Metro Weekly

Thin Skinned

'The Eminem Show'



Eminem

Marshall Mathers is one angry young man, but it’s all for show. And what a show: Mather’s latest, The Eminem Show, is one helluva production, and listening to it makes you wonder why, after Mathers — aka Eminem, aka Slim Shady — has gotten everything he could have ever dreamed of, can’t he let bygones be bygones? Heaven help the women who’ve ever been close to the rapper. The Eminem Show is littered with verbal assaults against his own mother and the mother of his child; it’s exceedingly hard to believe they deserve them. Only his daughter and his mentor, Dr. Dre, are spared. But anyone who has dared utter a critical word is ripe for a creative lyrical punishment that shows nothing if not that Eminem has incredibly thin skin.

Eminem harbors his animosity because he wouldn’t sell as many records if he simply let it go. As Eminem similarly puts it in this nasty, heavy metal-inspired number on The Eminem Show: “Look at these eyes, baby blue, baby just like yourself/If they were brown Shady lose, Shady sits on the shelf.” Ice Cube, Common, Brand Nubians and others spewed hate way before Eminem did, and they didn’t raise our ire nearly as much as he has. Is it all because he’s white? Eminem concedes his skin color has a lot to do with his popularity, and it’s clear his fame troubles him for that very reason.

Eminem’s tiring solipsism and lyrical content is galling. Even those rare occasions when Eminem attempts to be sweet on The Eminem Show don’t last long. “Hailie’s Song,” named after his daughter, is a melodic number that starts off with the rapper coo-singing two genuinely tender verses to Hailie. It quickly turns bitter, with the self-styled “boogieman of rap” launching a tirade spiting his ex-wife. Yes, there’s a whole lotta wrong with his singing, but I’d take it over his vengeful rapping any time.

Musically, Eminem sounds excellent. Nearly every song has a catchy chorus and propulsive beats that complement his captivatingly shrill rap-style. And shouldn’t we be able to look past his vile lyrics by now? Aren’t we numb to his hate? The catchy “Without Me,” the first single from the album, sideswipes Moby (“bald headed fag, blow me”) for having the audacity to gently speak out against Eminem’s use of homophobic lyrics. “My Dad’s Gone Crazy” is the pleasingly perky album closer that features Hailie as well as these words to critics everywhere: “If y’all leave me alone this wouldn’t be my M.O./I wouldn’t have to go, eenee, meenee, meini, mo, catch a homo by his toe/Am I the only fuckin’ one who’s normal any more?”

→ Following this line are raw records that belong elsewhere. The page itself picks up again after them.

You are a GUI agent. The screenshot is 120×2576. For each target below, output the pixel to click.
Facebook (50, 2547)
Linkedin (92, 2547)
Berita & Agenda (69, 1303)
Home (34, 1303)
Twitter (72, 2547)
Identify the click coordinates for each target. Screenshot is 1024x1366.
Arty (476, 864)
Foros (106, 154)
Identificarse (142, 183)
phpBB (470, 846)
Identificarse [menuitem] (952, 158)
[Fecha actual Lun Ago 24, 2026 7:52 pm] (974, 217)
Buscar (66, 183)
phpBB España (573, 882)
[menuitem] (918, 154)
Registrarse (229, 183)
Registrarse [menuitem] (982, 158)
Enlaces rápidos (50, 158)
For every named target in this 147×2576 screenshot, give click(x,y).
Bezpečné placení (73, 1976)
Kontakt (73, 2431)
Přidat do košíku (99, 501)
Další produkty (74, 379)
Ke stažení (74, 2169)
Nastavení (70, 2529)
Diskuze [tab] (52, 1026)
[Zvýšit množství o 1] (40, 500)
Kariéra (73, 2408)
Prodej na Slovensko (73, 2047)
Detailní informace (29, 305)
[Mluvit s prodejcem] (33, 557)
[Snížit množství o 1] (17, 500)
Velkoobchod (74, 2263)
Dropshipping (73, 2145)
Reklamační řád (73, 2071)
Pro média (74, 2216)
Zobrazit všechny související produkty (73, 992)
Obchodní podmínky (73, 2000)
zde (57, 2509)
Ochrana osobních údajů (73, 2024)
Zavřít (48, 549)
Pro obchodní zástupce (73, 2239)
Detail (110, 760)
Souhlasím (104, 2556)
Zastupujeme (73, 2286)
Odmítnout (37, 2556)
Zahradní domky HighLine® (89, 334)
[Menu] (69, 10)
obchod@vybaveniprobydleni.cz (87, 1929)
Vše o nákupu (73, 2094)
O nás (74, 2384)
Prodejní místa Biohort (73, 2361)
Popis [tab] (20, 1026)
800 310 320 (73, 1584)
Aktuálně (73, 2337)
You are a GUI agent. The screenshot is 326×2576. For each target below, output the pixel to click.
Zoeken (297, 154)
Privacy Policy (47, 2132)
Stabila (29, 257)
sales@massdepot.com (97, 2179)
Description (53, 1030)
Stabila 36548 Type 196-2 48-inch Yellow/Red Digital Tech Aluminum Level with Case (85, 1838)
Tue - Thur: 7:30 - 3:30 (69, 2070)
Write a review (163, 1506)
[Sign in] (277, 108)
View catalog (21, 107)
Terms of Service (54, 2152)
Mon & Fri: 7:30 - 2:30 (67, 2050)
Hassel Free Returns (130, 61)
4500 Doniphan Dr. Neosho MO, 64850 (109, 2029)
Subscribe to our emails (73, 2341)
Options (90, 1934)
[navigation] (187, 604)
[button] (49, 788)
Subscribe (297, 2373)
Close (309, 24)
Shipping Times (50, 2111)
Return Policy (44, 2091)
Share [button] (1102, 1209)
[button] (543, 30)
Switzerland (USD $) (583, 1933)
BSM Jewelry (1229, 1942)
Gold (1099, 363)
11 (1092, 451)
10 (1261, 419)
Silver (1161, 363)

If this is normal, let’s hope so. Despite the above statement to the contrary, it’s clear Eminem won’t be changing his M.O. any time soon. As he says on the forceful “Say What U Say” — “If I could only use this power for good, I wouldn’t, not even if I could.” Well, actually he could, you know. Whatever happened to social-activist rap anyway? Don’t look to Eminem to deliver. He could be gay enemy number one, but he’s no KRS-One, and certainly no Public Enemy. Fight the Power? Nah, Fight the Fight you created, to say you fought it. And to sell records.